Изменить стиль страницы

Я не был бы серийным убийцей в новостях, где соседи говорили о том, что они ни о чем не догадывались. Они никогда бы не догадались, что я могу расчленять человеческие тела и растворять их в кислоте.

Нет, они бы знали. Они всегда знали, кто я, кем я стал.

— Думаешь, мне не все равно, кем ты станешь?

Слезы Лиры тяжелыми стеками текут по ее лицу, крупными каплями, показывая все, что она чувствует на поверхности, нося это хрупкое, нелепое сердце на рукаве, чтобы каждый мог видеть.

— Я..

— Думаю, ты приняла меня за кого-то другого, за кого-то, кто способен наплевать. Так что позволь мне прояснить ситуацию, я не хочу, чтобы в дальнейшем оставалась какая-то путаница.

Я подношу костяшки пальцев к ее лицу, смахивая слезы с ее кожи. Нежное прикосновение — прямая противоположность моим жестоким словам.

— Ты мне безразлична, Лира Эббот.

Ложь.

Ложь.

Ложь.

Грязная. Мерзкая. Отвратительная ложь.

Внутри меня есть что-то, похороненная правда, которую я буду отрицать до последнего вздоха. Она всегда была единственной женщиной, единственным человеком, о котором я заботился.

Ребенок, которого я не смог убить. Маленькая девочка, которой в пятом классе Скотти Кэмболл вывалил на голову целый поднос с едой, и я столкнул его с лестницы. Женщина, которой я позволяю смотреть на себя, преследовать меня, потому что мне нравится, как ее глаза ощущаются на моем теле.

Это единственное слабое место. Первый человек, который заставил меня истекать кровью.

И я ненавидел ее за это каждый божий день.

Ненавидел, как она вызывает болезненные желания к вещам страстной красоты.

— Но ты...

— Ты думала, что сможешь изменить меня? — спрашиваю я, вдавливая слезу в ее щеку, а затем хватаю один из ее локонов и безвредно дергаю за него. — Ты думала, что сможешь пробраться внутрь и развратить меня, превратить меня в мужчину, который любит? Только не говори мне, что ты такая жалкая, дорогой фантом.

Мне нравится уменьшать свет в глазах людей, удалять любой источник жизни в их зрачках, пока их зрачки не затуманиваются и не стекленеют. Мне нравится эта часть.
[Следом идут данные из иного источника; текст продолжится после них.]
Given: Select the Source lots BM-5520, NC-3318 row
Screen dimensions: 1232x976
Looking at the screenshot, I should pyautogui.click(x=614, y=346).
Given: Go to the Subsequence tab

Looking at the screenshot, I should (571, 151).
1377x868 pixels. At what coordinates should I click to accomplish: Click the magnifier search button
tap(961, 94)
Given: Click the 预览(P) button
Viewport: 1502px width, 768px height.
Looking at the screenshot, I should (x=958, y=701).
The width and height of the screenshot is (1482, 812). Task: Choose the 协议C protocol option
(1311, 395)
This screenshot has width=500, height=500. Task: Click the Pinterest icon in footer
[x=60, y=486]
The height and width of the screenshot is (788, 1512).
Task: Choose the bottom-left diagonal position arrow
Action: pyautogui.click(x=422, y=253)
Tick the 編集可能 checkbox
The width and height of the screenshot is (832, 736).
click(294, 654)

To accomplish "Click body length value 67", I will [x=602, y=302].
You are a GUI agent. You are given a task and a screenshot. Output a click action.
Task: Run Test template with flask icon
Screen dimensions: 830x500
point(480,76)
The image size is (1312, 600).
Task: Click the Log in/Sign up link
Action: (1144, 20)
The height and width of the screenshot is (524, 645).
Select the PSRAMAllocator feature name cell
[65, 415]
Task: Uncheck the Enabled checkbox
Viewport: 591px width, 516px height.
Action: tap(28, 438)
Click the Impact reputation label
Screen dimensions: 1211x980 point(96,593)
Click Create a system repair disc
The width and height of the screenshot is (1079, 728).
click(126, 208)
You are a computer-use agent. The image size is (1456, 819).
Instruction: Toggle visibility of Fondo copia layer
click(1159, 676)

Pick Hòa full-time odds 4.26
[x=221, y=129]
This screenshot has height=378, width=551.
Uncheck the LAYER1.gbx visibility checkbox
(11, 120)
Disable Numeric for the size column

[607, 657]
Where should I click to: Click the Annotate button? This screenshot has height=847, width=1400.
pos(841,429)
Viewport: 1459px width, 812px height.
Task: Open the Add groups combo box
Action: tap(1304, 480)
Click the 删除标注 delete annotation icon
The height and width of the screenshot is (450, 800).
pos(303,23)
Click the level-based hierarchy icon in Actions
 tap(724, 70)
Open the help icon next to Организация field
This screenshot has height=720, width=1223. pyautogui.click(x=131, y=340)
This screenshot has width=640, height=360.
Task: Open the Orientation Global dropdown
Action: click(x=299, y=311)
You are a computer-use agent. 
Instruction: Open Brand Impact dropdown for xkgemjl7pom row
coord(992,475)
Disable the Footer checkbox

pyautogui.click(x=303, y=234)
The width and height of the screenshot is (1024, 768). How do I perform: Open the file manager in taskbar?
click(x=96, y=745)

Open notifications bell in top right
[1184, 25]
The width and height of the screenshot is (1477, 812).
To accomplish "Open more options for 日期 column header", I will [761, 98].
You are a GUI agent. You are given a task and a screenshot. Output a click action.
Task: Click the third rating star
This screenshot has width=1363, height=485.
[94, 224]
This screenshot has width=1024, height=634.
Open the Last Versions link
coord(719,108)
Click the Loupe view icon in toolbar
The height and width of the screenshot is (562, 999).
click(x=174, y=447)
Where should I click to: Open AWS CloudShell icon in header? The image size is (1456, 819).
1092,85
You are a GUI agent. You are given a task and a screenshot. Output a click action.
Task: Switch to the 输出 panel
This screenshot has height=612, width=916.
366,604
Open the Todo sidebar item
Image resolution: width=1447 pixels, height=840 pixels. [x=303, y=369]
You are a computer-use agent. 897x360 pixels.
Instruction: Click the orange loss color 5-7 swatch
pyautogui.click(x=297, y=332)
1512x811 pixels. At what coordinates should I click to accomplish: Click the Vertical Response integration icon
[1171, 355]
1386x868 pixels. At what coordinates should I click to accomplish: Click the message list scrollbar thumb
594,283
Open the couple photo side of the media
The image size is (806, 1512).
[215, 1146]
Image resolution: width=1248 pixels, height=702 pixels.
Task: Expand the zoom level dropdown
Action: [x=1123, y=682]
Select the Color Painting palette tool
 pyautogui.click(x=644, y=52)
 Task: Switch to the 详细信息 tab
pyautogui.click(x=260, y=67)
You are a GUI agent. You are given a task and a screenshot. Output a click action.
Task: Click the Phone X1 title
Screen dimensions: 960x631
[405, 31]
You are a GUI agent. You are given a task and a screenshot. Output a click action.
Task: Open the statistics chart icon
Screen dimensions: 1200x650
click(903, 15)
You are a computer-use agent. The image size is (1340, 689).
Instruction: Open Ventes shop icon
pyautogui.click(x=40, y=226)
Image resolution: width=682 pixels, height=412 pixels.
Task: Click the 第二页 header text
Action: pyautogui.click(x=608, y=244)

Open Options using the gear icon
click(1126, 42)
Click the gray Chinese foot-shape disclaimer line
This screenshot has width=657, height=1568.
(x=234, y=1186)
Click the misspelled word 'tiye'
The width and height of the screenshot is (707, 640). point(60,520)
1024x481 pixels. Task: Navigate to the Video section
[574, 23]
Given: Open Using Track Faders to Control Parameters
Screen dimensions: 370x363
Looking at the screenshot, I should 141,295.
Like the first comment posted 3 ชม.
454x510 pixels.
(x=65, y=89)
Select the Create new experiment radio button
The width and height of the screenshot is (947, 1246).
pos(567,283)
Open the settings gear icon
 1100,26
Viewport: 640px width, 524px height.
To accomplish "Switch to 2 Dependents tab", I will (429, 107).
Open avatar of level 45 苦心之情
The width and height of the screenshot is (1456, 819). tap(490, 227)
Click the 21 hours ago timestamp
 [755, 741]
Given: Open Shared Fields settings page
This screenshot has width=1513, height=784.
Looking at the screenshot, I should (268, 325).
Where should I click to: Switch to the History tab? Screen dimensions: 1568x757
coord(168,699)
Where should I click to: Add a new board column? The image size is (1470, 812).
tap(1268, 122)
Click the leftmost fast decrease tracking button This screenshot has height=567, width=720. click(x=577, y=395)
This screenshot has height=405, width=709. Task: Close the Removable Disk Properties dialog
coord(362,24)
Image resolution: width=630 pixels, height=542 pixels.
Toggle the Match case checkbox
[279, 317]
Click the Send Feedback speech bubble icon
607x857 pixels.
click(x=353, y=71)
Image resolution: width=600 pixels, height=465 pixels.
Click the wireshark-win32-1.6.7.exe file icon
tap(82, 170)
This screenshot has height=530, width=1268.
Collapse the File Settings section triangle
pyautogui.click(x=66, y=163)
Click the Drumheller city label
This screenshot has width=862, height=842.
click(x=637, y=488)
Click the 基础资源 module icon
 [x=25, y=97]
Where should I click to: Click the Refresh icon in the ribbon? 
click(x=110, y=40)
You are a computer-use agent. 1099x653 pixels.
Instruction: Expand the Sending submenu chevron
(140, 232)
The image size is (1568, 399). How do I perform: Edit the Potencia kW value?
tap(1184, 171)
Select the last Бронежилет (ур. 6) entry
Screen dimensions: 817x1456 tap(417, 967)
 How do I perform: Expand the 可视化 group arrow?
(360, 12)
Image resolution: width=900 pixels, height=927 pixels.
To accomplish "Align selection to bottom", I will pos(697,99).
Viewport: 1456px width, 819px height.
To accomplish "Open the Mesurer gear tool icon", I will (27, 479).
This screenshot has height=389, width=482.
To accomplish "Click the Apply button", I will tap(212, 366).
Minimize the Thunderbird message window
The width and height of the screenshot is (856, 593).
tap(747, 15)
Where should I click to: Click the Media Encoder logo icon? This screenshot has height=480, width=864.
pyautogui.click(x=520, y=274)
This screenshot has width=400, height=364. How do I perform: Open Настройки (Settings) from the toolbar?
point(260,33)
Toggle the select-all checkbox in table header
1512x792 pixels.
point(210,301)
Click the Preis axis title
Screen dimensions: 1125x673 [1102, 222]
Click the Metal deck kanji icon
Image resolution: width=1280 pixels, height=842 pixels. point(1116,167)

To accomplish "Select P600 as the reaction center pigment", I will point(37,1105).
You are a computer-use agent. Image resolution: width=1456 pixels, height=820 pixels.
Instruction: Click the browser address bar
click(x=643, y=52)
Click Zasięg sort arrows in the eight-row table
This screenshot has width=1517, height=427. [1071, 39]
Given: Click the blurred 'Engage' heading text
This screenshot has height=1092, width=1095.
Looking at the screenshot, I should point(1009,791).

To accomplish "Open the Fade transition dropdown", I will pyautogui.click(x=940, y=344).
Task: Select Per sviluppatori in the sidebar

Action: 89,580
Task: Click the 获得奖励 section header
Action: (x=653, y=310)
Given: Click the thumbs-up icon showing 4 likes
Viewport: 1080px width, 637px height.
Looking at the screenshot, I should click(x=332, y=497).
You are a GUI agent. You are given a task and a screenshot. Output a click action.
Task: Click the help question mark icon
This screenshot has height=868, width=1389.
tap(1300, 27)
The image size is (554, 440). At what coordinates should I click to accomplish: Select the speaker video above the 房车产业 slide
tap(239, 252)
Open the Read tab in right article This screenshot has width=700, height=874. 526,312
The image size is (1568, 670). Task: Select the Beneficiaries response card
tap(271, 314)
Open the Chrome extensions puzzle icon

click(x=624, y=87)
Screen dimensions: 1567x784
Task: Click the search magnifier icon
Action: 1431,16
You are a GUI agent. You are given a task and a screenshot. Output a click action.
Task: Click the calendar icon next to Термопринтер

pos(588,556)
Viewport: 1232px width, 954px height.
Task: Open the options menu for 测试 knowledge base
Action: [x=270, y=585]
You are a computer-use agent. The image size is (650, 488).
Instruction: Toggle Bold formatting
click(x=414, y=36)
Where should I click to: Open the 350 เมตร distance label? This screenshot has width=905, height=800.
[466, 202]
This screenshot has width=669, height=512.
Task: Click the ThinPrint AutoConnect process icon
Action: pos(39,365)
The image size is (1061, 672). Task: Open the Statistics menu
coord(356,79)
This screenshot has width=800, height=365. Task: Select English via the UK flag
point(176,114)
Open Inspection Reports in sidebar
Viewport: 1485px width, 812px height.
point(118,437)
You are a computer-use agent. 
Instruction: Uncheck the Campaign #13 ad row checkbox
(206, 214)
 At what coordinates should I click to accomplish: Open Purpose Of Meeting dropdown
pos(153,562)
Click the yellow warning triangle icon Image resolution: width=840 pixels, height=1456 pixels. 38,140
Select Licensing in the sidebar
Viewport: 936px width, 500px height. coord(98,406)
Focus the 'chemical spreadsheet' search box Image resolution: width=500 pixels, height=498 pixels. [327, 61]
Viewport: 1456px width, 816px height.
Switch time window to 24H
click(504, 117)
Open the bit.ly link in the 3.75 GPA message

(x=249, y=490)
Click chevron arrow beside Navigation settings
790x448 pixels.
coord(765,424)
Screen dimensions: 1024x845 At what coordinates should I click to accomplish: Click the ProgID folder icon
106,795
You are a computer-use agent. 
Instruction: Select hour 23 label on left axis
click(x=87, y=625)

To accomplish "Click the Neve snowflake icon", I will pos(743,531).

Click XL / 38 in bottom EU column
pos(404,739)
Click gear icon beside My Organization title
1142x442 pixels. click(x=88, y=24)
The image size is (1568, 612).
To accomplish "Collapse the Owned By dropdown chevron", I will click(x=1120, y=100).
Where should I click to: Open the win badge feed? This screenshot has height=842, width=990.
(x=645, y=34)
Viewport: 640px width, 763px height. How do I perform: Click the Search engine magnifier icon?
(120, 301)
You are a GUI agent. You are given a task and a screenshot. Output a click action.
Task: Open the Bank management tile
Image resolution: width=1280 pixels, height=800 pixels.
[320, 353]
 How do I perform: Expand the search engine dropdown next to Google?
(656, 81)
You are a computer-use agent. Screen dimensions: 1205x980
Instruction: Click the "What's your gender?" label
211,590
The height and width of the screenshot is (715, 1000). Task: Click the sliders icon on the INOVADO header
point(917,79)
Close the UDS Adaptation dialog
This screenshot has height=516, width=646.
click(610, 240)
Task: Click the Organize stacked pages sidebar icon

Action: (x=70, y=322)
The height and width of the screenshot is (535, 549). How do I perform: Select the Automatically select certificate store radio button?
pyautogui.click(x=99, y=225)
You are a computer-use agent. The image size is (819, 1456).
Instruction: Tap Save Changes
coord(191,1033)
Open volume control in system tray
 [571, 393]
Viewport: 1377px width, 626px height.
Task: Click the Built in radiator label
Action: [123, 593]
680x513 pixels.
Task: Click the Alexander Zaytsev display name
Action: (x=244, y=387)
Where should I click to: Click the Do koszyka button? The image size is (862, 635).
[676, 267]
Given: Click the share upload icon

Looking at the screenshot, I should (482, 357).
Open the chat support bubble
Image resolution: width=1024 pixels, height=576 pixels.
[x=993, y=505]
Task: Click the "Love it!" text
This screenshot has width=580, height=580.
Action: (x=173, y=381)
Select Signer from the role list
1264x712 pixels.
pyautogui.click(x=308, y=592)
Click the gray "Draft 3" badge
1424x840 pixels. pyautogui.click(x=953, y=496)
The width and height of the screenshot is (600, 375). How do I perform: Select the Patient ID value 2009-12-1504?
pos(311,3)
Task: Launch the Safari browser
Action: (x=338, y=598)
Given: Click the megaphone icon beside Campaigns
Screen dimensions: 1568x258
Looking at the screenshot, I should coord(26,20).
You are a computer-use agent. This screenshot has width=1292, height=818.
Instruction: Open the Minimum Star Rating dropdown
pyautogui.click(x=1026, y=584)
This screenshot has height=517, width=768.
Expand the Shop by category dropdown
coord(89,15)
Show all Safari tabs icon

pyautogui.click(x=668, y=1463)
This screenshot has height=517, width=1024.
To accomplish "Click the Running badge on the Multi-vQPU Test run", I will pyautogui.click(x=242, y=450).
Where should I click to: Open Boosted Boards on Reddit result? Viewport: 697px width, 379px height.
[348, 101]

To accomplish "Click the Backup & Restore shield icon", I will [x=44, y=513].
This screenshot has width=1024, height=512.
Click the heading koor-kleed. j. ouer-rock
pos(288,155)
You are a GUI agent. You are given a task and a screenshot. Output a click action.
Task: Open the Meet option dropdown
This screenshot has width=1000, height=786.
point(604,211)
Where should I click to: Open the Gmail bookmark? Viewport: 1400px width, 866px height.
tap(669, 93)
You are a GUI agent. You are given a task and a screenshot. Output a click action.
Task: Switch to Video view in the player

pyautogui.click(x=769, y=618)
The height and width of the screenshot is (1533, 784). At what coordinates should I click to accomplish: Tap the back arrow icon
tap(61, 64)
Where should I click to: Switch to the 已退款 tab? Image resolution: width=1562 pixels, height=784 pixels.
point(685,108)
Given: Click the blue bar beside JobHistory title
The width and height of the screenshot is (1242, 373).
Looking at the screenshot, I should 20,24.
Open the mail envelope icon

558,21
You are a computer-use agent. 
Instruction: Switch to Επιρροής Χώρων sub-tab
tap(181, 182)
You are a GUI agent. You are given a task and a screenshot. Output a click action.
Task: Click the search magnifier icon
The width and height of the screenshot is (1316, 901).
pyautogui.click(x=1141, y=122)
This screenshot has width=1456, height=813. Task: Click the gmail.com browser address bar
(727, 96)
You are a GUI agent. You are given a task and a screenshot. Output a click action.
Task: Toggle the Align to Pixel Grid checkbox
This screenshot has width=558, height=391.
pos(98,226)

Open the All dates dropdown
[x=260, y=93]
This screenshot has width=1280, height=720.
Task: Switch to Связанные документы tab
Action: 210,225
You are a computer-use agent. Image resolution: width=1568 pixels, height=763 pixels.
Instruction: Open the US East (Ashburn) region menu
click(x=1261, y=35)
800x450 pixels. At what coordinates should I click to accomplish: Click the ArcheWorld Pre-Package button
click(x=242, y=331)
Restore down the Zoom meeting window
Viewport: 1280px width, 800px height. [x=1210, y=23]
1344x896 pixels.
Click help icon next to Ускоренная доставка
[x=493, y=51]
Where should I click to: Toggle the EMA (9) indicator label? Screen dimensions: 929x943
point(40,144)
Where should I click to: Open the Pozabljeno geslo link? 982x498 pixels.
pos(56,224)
Но это совсем не похоже на то.

Блеск в ее нефритовой радужке вспыхивает, как раздавленный светлячок под моим ботинком. Постоянная эмоция, которая плавает в глубине, когда она смотрит на меня, настолько подавляющая, что я могу видеть ее с другого конца двора, когда она пытается слиться с толпой.

Все исчезло.

Пусто.

Но мне нужно ее убить.

Мое тело наклоняется к ней, мой палец тянется вперед и большим пальцем убирает с дороги один из ее локонов. Я чувствую, как мой разум мысленно фиксирует это выражение на ее бледном лице.

— Мы — не что иное, как проклятие поколений. Девятая симфония, обреченная еще до того, как мы начнем. — Я бормочу: — Твоя мать влюбилась в убийцу и посмотри, куда она попала, посмотри, что сделал с ней мой отец. Подумай о том, что я могу сделать с тобой.

Фиби Эббот попала в самый худший для Генри путь, в мертвый мир, из которого нет выхода. Мужчина ее мечты стал ее худшим кошмаром. И мы соскользнули в одно колесо.

Она смотрит на меня немигающим взглядом; ее левая рука тянется к карману моего пиджака. Тепло ее пальцев просачивается сквозь материал.

— Такова была наша судьба, верно, Тэтчер? Я влюбляюсь в тебя, а ты убиваешь меня. Прямо как наши родители, да?

Мой перочинный нож блестит, когда она убирает его, держит его на ладони, предлагая мне.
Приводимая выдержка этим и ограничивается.